┏━━

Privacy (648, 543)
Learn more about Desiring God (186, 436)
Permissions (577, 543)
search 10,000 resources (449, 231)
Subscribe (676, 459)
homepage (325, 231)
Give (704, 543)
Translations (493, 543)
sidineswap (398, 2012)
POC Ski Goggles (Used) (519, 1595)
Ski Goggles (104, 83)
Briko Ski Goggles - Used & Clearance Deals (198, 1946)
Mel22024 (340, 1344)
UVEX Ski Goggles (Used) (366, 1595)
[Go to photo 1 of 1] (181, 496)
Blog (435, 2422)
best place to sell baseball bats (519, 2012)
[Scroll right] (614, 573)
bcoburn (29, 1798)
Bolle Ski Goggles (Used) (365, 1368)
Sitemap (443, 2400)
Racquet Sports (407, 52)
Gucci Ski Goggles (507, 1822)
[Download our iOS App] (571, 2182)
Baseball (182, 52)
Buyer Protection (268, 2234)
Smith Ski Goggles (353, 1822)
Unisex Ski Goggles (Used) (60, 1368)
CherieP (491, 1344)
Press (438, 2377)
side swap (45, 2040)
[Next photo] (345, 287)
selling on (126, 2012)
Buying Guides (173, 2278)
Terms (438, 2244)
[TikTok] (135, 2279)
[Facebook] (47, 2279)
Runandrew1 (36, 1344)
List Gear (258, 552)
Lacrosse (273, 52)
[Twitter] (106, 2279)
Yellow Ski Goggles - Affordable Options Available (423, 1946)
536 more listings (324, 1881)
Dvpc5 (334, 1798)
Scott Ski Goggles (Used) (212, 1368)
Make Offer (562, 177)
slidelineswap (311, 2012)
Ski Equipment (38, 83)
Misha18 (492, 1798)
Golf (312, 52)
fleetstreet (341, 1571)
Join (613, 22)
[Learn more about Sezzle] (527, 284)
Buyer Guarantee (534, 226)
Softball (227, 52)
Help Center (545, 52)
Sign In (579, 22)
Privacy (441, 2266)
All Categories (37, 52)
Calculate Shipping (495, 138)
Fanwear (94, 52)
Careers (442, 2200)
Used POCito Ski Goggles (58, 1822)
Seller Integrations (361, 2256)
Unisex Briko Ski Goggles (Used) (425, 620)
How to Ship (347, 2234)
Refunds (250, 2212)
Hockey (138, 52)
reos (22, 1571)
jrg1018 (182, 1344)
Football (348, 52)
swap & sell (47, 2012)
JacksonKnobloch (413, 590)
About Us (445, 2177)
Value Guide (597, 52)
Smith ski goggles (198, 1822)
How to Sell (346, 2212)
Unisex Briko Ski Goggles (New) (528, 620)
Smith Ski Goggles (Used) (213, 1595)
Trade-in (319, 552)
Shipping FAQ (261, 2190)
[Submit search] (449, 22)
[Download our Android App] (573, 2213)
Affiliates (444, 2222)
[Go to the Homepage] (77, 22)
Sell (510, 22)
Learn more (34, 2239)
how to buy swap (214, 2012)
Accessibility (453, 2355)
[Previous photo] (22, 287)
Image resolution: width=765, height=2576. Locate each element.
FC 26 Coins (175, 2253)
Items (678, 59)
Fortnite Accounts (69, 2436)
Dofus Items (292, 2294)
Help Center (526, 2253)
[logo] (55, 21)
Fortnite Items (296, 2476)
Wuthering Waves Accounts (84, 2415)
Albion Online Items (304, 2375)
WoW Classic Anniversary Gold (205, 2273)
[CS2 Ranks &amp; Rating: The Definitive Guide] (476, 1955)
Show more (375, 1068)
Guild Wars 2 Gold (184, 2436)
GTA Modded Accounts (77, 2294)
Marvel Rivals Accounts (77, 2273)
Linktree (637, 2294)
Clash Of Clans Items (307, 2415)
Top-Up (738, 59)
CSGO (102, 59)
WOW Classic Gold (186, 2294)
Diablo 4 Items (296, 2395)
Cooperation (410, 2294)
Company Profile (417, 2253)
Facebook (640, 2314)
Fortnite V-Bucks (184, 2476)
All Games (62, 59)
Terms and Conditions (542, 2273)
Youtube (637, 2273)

┗━━

* _What the exercise asks_
Print the records again in their entirety, character for character.

* _Exercise response_
Privacy (648, 543)
Learn more about Desiring God (186, 436)
Permissions (577, 543)
search 10,000 resources (449, 231)
Subscribe (676, 459)
homepage (325, 231)
Give (704, 543)
Translations (493, 543)
sidineswap (398, 2012)
POC Ski Goggles (Used) (519, 1595)
Ski Goggles (104, 83)
Briko Ski Goggles - Used & Clearance Deals (198, 1946)
Mel22024 (340, 1344)
UVEX Ski Goggles (Used) (366, 1595)
[Go to photo 1 of 1] (181, 496)
Blog (435, 2422)
best place to sell baseball bats (519, 2012)
[Scroll right] (614, 573)
bcoburn (29, 1798)
Bolle Ski Goggles (Used) (365, 1368)
Sitemap (443, 2400)
Racquet Sports (407, 52)
Gucci Ski Goggles (507, 1822)
[Download our iOS App] (571, 2182)
Baseball (182, 52)
Buyer Protection (268, 2234)
Smith Ski Goggles (353, 1822)
Unisex Ski Goggles (Used) (60, 1368)
CherieP (491, 1344)
Press (438, 2377)
side swap (45, 2040)
[Next photo] (345, 287)
selling on (126, 2012)
Buying Guides (173, 2278)
Terms (438, 2244)
[TikTok] (135, 2279)
[Facebook] (47, 2279)
Runandrew1 (36, 1344)
List Gear (258, 552)
Lacrosse (273, 52)
[Twitter] (106, 2279)
Yellow Ski Goggles - Affordable Options Available (423, 1946)
536 more listings (324, 1881)
Dvpc5 (334, 1798)
Scott Ski Goggles (Used) (212, 1368)
Make Offer (562, 177)
slidelineswap (311, 2012)
Ski Equipment (38, 83)
Misha18 (492, 1798)
Golf (312, 52)
fleetstreet (341, 1571)
Join (613, 22)
[Learn more about Sezzle] (527, 284)
Buyer Guarantee (534, 226)
Softball (227, 52)
Help Center (545, 52)
Sign In (579, 22)
Privacy (441, 2266)
All Categories (37, 52)
Calculate Shipping (495, 138)
Fanwear (94, 52)
Careers (442, 2200)
Used POCito Ski Goggles (58, 1822)
Seller Integrations (361, 2256)
Unisex Briko Ski Goggles (Used) (425, 620)
How to Ship (347, 2234)
Refunds (250, 2212)
Hockey (138, 52)
reos (22, 1571)
jrg1018 (182, 1344)
Football (348, 52)
swap & sell (47, 2012)
JacksonKnobloch (413, 590)
About Us (445, 2177)
Value Guide (597, 52)
Smith ski goggles (198, 1822)
How to Sell (346, 2212)
Unisex Briko Ski Goggles (New) (528, 620)
Smith Ski Goggles (Used) (213, 1595)
Trade-in (319, 552)
Shipping FAQ (261, 2190)
[Submit search] (449, 22)
[Download our Android App] (573, 2213)
Affiliates (444, 2222)
[Go to the Homepage] (77, 22)
Sell (510, 22)
Learn more (34, 2239)
how to buy swap (214, 2012)
Accessibility (453, 2355)
[Previous photo] (22, 287)
Image resolution: width=765, height=2576. Locate each element.
FC 26 Coins (175, 2253)
Items (678, 59)
Fortnite Accounts (69, 2436)
Dofus Items (292, 2294)
Help Center (526, 2253)
[logo] (55, 21)
Fortnite Items (296, 2476)
Wuthering Waves Accounts (84, 2415)
Albion Online Items (304, 2375)
WoW Classic Anniversary Gold (205, 2273)
[CS2 Ranks &amp; Rating: The Definitive Guide] (476, 1955)
Show more (375, 1068)
Guild Wars 2 Gold (184, 2436)
GTA Modded Accounts (77, 2294)
Marvel Rivals Accounts (77, 2273)
Linktree (637, 2294)
Clash Of Clans Items (307, 2415)
Top-Up (738, 59)
CSGO (102, 59)
WOW Classic Gold (186, 2294)
Diablo 4 Items (296, 2395)
Cooperation (410, 2294)
Company Profile (417, 2253)
Facebook (640, 2314)
Fortnite V-Bucks (184, 2476)
All Games (62, 59)
Terms and Conditions (542, 2273)
Youtube (637, 2273)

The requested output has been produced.